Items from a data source
* * * * *

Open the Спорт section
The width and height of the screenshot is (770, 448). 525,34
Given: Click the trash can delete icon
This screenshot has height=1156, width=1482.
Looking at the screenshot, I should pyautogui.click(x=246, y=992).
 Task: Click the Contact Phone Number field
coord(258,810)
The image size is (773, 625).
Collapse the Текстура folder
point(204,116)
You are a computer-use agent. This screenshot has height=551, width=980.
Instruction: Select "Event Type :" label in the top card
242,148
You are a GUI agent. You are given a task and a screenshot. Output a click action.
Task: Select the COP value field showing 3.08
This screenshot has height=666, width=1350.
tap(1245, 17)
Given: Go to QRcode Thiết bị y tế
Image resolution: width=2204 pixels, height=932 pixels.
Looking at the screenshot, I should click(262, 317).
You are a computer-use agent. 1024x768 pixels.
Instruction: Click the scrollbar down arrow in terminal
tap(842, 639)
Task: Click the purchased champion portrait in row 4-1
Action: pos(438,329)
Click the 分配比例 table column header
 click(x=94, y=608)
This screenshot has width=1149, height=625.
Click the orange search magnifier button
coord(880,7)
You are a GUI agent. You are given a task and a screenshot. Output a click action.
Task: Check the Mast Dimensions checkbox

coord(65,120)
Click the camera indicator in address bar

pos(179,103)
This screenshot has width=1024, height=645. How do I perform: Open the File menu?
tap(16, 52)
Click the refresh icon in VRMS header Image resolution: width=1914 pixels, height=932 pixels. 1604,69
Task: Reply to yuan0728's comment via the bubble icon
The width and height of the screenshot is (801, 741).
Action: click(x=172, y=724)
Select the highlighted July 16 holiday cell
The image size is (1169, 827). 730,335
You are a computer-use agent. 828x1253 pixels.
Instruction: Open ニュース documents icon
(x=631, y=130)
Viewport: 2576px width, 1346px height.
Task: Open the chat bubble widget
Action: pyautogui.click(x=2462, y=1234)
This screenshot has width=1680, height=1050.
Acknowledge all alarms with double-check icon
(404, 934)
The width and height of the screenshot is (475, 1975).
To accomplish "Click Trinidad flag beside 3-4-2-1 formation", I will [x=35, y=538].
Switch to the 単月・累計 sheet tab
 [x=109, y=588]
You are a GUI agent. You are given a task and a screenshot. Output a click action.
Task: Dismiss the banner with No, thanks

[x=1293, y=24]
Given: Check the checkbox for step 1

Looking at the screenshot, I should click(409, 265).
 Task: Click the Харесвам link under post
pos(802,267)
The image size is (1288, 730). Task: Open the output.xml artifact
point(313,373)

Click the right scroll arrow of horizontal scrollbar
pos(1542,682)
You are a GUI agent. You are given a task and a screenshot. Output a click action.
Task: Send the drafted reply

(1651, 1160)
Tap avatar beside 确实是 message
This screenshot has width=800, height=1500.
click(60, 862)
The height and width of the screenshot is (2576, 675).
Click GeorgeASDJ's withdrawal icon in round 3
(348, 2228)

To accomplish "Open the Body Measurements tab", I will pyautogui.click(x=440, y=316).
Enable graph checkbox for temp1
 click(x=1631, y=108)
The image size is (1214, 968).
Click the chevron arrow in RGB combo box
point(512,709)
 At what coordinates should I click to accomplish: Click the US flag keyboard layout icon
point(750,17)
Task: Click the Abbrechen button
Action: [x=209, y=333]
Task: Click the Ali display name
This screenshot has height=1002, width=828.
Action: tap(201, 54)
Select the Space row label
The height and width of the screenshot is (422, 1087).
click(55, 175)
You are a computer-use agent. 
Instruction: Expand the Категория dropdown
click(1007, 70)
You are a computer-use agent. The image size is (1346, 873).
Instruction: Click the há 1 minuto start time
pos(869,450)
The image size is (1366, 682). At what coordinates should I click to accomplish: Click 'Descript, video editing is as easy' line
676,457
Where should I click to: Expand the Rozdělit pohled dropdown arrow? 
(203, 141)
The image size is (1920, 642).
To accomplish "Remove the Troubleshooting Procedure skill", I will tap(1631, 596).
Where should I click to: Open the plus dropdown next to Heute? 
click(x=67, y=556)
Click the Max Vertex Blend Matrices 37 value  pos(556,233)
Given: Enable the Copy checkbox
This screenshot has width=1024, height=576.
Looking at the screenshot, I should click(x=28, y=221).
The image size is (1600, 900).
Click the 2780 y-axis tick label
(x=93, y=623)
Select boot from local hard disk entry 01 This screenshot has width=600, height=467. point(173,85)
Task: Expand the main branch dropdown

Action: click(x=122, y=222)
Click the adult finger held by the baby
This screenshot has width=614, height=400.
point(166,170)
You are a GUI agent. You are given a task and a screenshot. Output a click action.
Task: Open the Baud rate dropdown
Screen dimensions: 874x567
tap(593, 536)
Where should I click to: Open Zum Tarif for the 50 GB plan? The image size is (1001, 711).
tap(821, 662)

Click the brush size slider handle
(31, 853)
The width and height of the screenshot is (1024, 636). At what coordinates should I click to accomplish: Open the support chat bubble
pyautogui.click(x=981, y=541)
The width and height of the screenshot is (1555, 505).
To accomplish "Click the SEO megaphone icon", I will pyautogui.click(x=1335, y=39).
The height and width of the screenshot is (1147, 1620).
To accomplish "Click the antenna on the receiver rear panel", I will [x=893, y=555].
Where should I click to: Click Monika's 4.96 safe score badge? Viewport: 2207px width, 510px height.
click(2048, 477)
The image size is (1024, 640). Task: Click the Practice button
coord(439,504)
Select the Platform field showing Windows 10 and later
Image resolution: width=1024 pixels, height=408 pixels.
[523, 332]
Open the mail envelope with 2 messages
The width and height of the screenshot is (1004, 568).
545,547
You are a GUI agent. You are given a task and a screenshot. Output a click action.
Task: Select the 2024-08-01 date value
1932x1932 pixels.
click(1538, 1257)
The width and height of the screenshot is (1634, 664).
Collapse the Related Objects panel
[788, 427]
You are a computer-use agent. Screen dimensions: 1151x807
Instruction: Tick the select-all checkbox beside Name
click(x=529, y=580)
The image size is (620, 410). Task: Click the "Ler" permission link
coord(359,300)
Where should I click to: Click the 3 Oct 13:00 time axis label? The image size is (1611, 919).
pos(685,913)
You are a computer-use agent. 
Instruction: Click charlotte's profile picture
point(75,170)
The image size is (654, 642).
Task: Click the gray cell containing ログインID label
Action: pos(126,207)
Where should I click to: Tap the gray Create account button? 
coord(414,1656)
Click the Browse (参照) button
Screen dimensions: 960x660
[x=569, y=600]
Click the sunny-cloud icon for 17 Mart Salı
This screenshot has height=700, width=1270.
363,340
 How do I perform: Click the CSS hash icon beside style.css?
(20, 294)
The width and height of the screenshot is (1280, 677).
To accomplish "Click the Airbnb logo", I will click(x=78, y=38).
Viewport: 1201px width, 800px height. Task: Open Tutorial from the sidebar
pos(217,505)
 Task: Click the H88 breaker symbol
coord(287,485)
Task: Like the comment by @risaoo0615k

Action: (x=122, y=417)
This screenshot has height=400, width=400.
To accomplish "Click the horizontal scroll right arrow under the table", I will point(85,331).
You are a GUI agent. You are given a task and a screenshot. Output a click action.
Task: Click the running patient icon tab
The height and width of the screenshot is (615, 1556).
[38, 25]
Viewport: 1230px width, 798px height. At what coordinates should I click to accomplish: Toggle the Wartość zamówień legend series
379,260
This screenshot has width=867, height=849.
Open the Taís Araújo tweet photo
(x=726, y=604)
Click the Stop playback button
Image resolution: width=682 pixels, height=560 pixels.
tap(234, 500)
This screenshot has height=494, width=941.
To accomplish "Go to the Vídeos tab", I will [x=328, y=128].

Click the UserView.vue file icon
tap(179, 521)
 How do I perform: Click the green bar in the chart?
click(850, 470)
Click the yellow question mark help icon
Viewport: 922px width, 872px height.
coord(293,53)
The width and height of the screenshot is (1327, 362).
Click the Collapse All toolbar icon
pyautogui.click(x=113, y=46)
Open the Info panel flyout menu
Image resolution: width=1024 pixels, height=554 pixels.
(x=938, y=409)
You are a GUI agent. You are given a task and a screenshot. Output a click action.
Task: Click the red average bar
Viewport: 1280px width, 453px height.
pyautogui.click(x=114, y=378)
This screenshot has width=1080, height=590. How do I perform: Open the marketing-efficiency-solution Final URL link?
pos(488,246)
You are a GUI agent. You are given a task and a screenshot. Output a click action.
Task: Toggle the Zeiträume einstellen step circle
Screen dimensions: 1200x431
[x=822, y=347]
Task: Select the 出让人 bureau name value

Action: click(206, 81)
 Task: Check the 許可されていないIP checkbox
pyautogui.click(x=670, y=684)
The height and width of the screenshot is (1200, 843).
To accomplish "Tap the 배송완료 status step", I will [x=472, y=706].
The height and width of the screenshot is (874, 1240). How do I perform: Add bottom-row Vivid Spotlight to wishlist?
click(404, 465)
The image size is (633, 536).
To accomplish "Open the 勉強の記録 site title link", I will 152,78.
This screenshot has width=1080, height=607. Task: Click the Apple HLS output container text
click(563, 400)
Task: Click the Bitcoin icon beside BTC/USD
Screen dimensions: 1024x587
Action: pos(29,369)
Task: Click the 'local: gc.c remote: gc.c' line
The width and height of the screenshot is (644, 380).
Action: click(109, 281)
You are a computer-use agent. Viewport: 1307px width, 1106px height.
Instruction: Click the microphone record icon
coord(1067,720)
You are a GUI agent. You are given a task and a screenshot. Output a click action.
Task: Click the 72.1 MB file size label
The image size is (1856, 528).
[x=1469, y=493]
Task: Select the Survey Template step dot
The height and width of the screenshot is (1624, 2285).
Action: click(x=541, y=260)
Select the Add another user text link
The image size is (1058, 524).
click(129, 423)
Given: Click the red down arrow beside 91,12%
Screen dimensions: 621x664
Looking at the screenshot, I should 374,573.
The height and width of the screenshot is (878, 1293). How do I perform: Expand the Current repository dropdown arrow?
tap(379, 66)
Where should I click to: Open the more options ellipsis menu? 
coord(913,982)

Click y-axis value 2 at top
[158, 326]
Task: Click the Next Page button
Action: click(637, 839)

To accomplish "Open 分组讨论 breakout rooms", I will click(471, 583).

* * * * *

PROBLEM — Please state how many lines of the data hold the string "showing", with nothing else in your reply.

RESULT OF THIS TASK — 2